**Directions for this task:** Rewrite the rows below, switching every "screenshot" to "screen capture" and changing nothing else. Leave the pictures out.

Page and screen pointing data
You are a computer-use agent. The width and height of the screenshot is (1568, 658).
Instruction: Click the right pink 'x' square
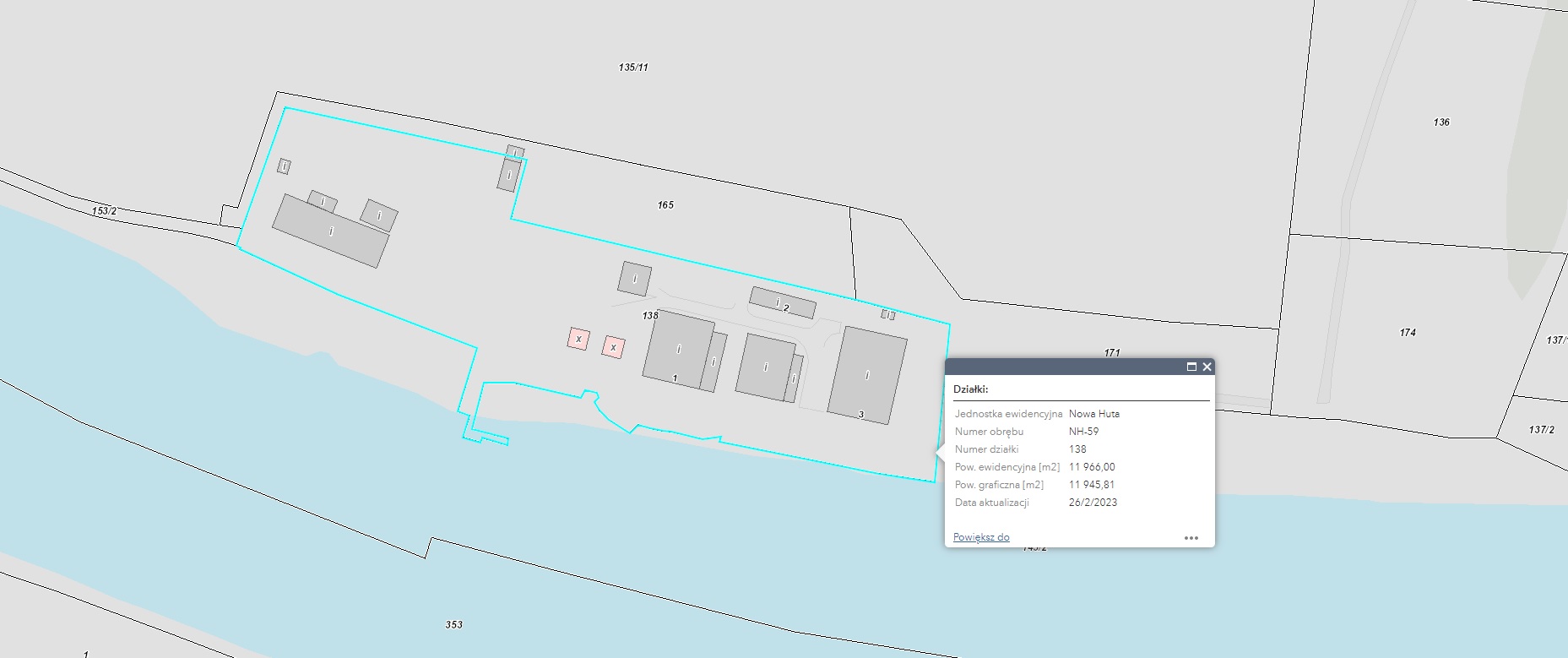tap(613, 347)
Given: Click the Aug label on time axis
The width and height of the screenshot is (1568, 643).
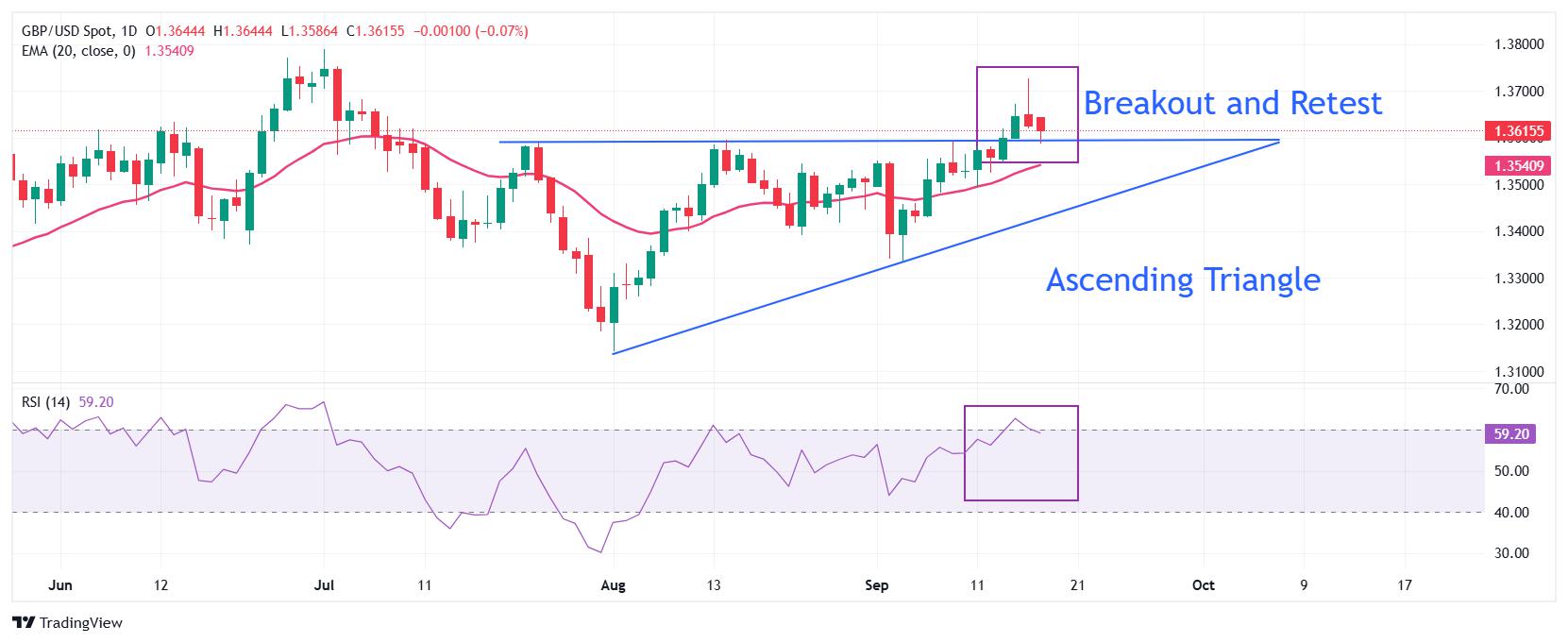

**Output of the task:**
You are a computer-use agent. The width and height of the screen capture is (1568, 658).
Instruction: Click the right pink 'x' square
tap(613, 347)
Given: Click the Aug label on time axis
The width and height of the screen capture is (1568, 643).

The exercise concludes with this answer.